Kimberly-Clark banned own 'flushable' wipes: whistleblower
KIMBERLY-CLARK once banned staff from flushing its own "flushable" wet wipes down office toilets due to major issues the products caused to the company's sewerage system, a former employee claims.
The revelation comes as the Kleenex maker stands by its "flushability" claims in the face of a lawsuit brought by Australia's consumer watchdog, which could result in fines of more than $1 million.
The Australian Competition and Consumer Commission accuses Kimberly-Clark and another manufacturer of misleadingly marketing sanitary wipes as "flushable" and with similar properties to toilet paper.
Australian water utilities spend an estimated $15 million a year removing wet wipes from sewage treatment plants and pumping stations, and households can face plumbing bills in the thousands of dollars.
The Water Services Association of Australia, along with more than 300 international water utilities and partner organisations, have signed a global statement demanding that only the "three Ps - pee, poo and toilet paper" - be flushed.
Pental, which makes White King wipes, said Monday it had removed the word "flushable" from its products earlier this year, but Kimberly-Clark remained defiant.
"Kimberly-Clark stands by the claims we made about the flushability of our Kleenex Cottonelle Flushable Cleansing Cloths, which were supplied up until May 2016," a spokeswoman said on Monday.
"Our claims that these products are flushable are accurate and the proceedings will be defended on that basis.
These products and the current Kleenex Cottonelle Flushable Wipes meet or exceed the requirements set out in the INDA/EDANA Flushability guidelines, which are the only widely accepted guidelines for assessing flushability."
But a former employee of Kimberly-Clark based in the United States expressed surprise at the company's position, revealing that hundreds of staff at one office building were banned from using flushable wet wipes in 2014 because they "caused major issues with the sewer system because they did not disintegrate".
"Their statement was that the building had old plumbing and could not handle 300 people using flushable wipes," he told news.com.au.
While the former employee said it was not a company-wide edict, the claim raises questions about why Kimberly-Clark continued to market the products as "flushable" when internally it acknowledged they could clog plumbing systems.
A Kimberly-Clark spokeswoman did not deny the 2014 ban. "Given we do not have all the information related to the former employee's claims, we are not able to comment at this stage," she said.
The spokeswoman would not confirm whether staff were encouraged to flush wet wipes down company toilets in Australia, saying only that wet wipes were "stocked" in the bathrooms.
"I can confirm that Kimberly-Clark currently stocks Kleenex Cottonelle Flushable Wipes in our offices in Australia," she said.
"I have also reached out to my colleagues in the United States who have confirmed we also stock our flushable wipes products in our US offices.
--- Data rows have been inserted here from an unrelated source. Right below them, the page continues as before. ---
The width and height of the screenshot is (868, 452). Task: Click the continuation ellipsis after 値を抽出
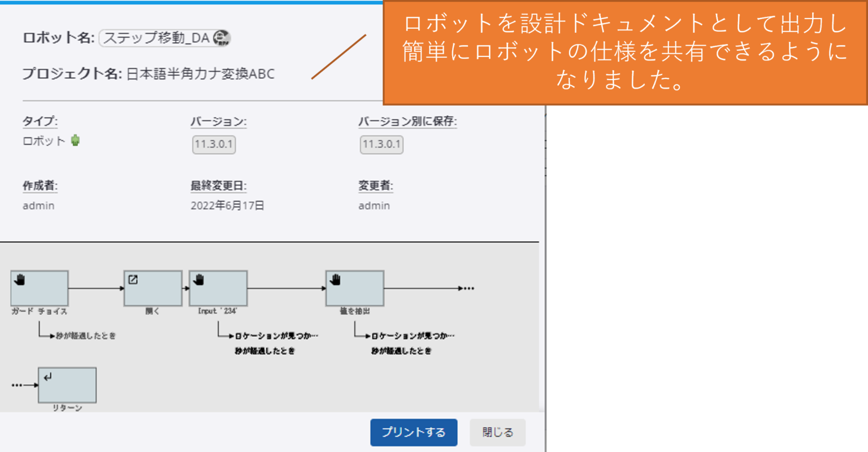pos(467,288)
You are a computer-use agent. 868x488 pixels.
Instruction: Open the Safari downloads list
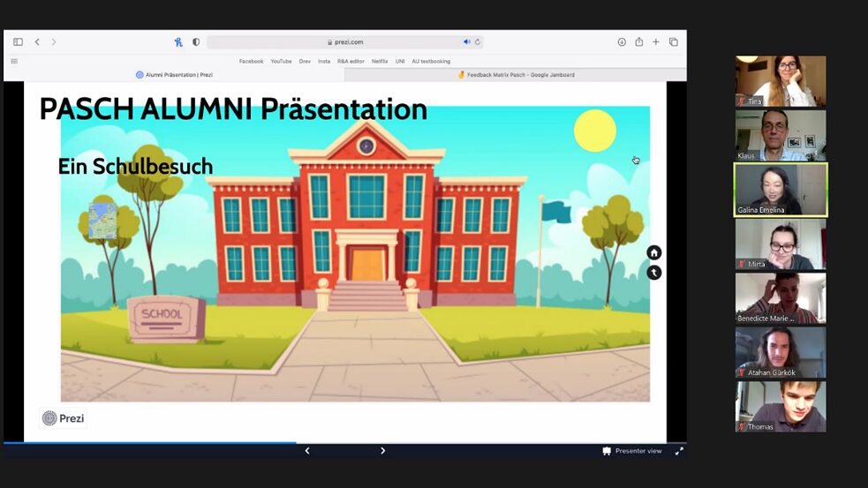pyautogui.click(x=622, y=41)
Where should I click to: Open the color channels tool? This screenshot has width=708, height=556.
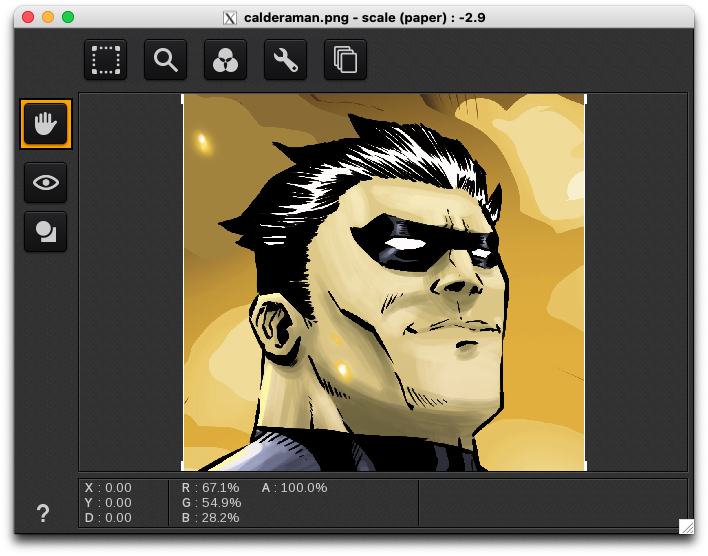click(x=225, y=61)
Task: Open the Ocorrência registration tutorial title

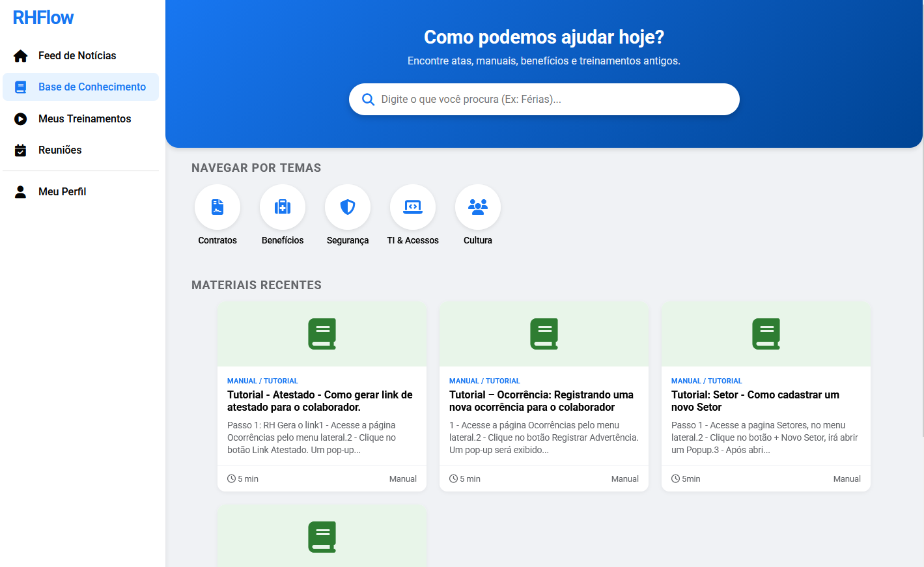Action: pos(541,400)
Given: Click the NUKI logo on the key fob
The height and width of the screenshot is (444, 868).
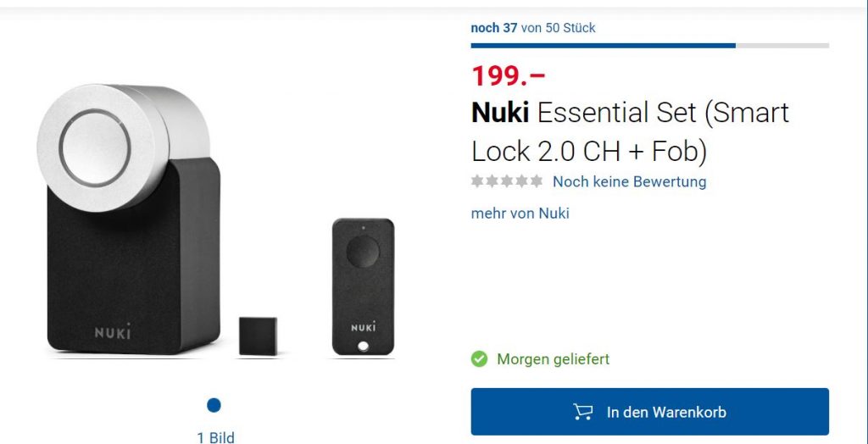Looking at the screenshot, I should click(363, 326).
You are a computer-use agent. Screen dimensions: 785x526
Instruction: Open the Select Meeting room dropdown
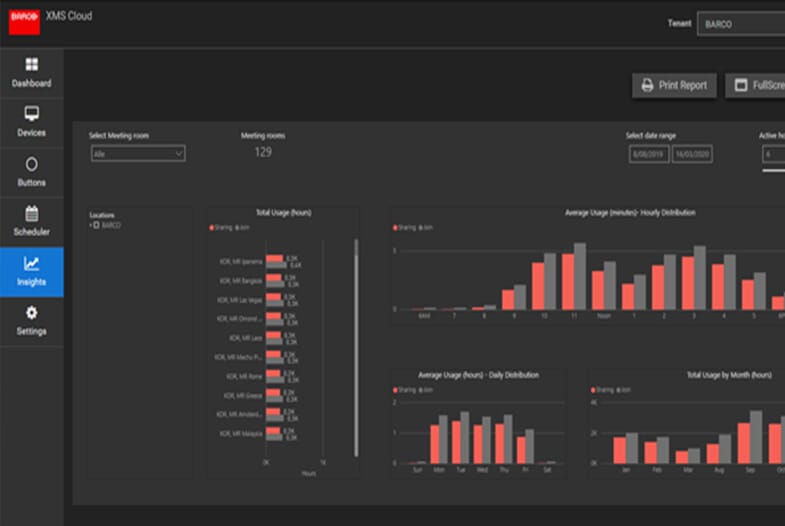click(137, 154)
We stand by the claims we make about the flushability of our Kleenex Cottonelle Flushable Wipes."
ACCC chairman Rod Sims said Monday that Kimberly-Clark and Pental led consumers to believe the products were suitable to be flushed down household toilets, "when this was not the case".
"These products did not, for example, disintegrate like toilet paper when flushed," he said. "Australian water authorities face significant problems when non-suitable products are flushed down the toilet as they contribute to blockages in household and municipal sewerage systems."
The action stemmed from a complaint lodged by consumer group Choice, which awarded Kleenex a "Shonky Award" in 2015 for its flushable wipes. The group said its tests found the wipes held together for 21 hours, while toilet paper dissolves in a few minutes.
"Consumers rightly expect that a product labelled 'flushable' won't damage their pipes or our waterways," Choice spokesman Tom Godfrey said.
"The consumer law exists to protect consumers from harmful, misleading advertising and we're sure that the thousands of people who joined our campaign are pleased to see the law being used to clean up dodgy claims."
Earlier this week, Shine Lawyers said disgruntled homeowners could have grounds for a class-action lawsuit against Kimberly-Clark and Pental. Shine Lawyers class actions principal Jan Saddler said the law firm would "certainly have a look at it".
"If people have incurred significant costs in rectifying a problem caused by that product when it's not consistent with the way that product is marketed and sold to consumers, why wouldn't we investigate further?" she said.